Zomalheto Zavier, Assogba Michee, Agbodande Anthelme, Atadokpede Felix, Gounongbe Marcelle, Avimadje Martin
Tunis Med. 2014 Dec;92(12):707-10.
To describe the clinical features, laboratory characteristics and the treatment of systemic lupus erythematosus (SLE) among Benin people and West Africa people.
This is a part of a retrospective study which initially concerned patients seen in the rheumatology, dermatology and internal medicine departments of National Hospital University of Cotonou during January 2000 to March 2013 (14 years). Patients included in the study were all older than 16 years and fulfilling at least four of ACR criteria 1997 for Systemic lupus erythematosus. In a second step, we collect the data of the countries of West Africa where the work on the systemic lupus erythematosus have been published through a literature review including all articles published in the local, regional and international journals. Demographic, clinical and outcomes data were analyzed.
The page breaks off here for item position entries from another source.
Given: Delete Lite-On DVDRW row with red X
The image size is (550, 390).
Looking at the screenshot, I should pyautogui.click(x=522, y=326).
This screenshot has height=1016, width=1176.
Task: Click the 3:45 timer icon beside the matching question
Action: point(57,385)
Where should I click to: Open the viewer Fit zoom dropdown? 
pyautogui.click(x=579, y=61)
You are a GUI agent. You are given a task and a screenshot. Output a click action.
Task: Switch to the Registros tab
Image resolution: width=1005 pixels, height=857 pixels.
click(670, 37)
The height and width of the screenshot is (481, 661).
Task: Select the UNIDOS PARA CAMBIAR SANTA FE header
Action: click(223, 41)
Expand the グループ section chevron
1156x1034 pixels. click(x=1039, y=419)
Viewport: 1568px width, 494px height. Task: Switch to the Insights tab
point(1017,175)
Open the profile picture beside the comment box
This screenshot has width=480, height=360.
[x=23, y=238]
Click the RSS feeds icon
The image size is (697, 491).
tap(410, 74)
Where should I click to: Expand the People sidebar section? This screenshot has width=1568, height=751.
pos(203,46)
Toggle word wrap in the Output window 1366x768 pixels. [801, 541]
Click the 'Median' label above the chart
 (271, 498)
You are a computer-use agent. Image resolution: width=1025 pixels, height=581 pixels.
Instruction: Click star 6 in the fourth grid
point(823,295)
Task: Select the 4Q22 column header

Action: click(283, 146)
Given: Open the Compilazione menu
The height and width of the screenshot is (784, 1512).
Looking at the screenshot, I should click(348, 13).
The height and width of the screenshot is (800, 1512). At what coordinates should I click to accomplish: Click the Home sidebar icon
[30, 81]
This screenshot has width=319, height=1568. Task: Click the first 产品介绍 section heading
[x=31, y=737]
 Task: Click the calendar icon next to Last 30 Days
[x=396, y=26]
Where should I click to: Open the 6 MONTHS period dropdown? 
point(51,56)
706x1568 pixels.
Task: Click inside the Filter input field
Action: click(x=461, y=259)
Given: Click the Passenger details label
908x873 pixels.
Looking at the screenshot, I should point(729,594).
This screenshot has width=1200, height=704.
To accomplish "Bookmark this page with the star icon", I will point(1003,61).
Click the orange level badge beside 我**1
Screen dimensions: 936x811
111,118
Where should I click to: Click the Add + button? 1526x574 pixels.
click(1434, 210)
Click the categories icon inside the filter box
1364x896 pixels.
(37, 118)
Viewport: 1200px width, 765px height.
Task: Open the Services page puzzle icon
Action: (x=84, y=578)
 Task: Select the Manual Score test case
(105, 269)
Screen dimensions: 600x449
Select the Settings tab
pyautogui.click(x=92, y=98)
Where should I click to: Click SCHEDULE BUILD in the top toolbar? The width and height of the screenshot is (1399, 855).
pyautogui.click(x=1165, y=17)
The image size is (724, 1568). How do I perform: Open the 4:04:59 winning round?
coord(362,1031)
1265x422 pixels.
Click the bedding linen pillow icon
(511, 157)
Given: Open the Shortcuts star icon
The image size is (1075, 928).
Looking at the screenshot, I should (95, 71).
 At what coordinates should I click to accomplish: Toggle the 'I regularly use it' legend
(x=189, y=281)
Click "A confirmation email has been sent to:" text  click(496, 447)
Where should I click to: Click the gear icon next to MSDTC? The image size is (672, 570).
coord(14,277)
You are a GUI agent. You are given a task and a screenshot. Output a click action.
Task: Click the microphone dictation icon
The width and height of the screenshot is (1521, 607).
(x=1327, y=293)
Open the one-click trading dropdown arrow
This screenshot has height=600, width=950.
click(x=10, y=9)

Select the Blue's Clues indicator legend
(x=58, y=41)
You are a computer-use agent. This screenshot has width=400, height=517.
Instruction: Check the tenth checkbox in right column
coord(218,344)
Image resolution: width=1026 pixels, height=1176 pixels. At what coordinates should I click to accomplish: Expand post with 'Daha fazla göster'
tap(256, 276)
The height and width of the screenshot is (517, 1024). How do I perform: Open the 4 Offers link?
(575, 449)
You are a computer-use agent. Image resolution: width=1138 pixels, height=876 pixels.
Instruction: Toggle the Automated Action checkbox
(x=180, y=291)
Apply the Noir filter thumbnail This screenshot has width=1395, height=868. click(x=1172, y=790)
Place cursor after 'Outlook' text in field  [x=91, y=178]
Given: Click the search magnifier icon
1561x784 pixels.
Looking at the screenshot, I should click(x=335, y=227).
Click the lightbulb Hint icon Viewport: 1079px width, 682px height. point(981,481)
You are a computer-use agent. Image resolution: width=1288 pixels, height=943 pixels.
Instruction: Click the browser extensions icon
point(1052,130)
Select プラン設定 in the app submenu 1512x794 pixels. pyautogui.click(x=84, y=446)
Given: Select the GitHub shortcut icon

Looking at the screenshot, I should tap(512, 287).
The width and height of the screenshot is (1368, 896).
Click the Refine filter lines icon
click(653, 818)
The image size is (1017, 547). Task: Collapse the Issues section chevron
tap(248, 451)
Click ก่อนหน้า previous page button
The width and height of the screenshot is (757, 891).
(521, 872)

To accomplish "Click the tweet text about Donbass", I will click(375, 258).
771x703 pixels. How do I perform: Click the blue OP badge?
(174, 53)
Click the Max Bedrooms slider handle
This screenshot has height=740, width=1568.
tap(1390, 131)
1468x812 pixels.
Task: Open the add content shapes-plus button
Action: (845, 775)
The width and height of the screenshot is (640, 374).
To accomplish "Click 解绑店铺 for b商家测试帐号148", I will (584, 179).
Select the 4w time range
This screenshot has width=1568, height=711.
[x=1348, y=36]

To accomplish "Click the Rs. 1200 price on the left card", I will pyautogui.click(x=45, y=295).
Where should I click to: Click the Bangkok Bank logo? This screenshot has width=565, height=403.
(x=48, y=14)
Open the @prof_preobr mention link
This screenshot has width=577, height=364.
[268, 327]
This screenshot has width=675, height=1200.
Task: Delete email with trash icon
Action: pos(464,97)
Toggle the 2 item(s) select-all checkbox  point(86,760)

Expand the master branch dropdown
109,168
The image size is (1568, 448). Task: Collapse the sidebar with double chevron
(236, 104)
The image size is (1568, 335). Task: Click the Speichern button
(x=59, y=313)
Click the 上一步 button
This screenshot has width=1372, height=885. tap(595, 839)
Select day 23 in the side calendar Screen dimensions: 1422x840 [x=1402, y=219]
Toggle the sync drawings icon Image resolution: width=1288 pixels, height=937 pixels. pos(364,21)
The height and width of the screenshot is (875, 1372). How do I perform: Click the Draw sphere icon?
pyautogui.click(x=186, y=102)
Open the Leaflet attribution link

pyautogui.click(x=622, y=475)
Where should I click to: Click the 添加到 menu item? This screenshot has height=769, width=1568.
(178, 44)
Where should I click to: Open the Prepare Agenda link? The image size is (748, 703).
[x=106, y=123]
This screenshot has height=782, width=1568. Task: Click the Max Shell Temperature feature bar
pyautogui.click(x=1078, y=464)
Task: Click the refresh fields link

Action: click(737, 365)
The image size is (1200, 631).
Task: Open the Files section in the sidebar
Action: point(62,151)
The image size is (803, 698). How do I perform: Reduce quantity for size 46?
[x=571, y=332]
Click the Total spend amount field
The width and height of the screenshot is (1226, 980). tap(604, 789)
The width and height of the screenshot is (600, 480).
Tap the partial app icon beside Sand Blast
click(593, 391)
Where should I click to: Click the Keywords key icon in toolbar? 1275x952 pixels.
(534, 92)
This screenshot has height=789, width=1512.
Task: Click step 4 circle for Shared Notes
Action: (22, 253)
33 cases of lupus were diagnosed in 14 years in Cotonou. The sex ratio was 32/1 and means age 28.76 ± 8.01 [16-51]. The mean delay before diagnosis was 15 months [1- 84 months]. Polyarthralgia/ polyarthritis were the most common presentations (94.3 %) followed by systemic manifestations (78.9 %). Nineteen (19) patients achieved serological profiles. The anti- ds DNA were positive in 15 cases, anti- Sm in 10 cases and anti -SSA in 5 cases. Anti - phospholipids and lupus anticoagulant were absent. Treatment modalities were: corticosteroids (n = 21) antimalarials (n=15) , methotrexate (n = 4) , body corticosteroids (n=5), clinical monitoring without treatment (n = 3). Outcome was satisfactory in 25 cases. Eight (8) patients developed complications, 4 cases of death were observed and 8 patients lost to follow. These data are congruent with those published in the countries of West Africa.
SLE seems rare in Benin. In general, in West Africa, the diagnosis is difficult because the clinical polymorphism by misdiagnosis and access serological profiles difficulty. However, the disease appears to be well controlled by treatment dominated by corticosteroids.
描述贝宁人和西非人群中系统性红斑狼疮(SLE)的临床特征、实验室特点及治疗情况。
这是一项回顾性研究的一部分,该研究最初涉及2000年1月至2013年3月(14年)期间在科托努国立大学医院风湿科、皮肤科和内科就诊的患者。纳入研究的患者均年龄超过16岁,且至少符合1997年美国风湿病学会(ACR)系统性红斑狼疮标准中的四条。第二步,我们通过文献综述收集西非各国系统性红斑狼疮相关研究数据,包括当地、地区和国际期刊上发表的所有文章。对人口统计学、临床和结局数据进行分析。
14年间在科托努诊断出33例狼疮患者。男女比例为32∶1,平均年龄28.76±8.01岁[16 - 51岁]。诊断前平均延迟时间为15个月[1 - 84个月]。多关节痛/多关节炎是最常见的表现(94.3%),其次是全身表现(78.9%)。19例患者获得了血清学检查结果。抗双链DNA阳性15例,抗Sm阳性10例,抗SSA阳性5例。抗磷脂抗体和狼疮抗凝物均为阴性。治疗方式有:皮质类固醇(n = 21)、抗疟药(n = 15)、甲氨蝶呤(n = 4)、局部皮质类固醇(n = 5)、未治疗仅临床监测(n = 3)。25例患者结局良好。8例患者出现并发症,观察到4例死亡,8例患者失访。这些数据与西非各国发表的数据一致。
SLE在贝宁似乎较为罕见。总体而言,在西非,由于临床多态性导致误诊以及血清学检查结果获取困难,诊断较为困难。然而,该疾病似乎通过以皮质类固醇为主的治疗得到了较好控制。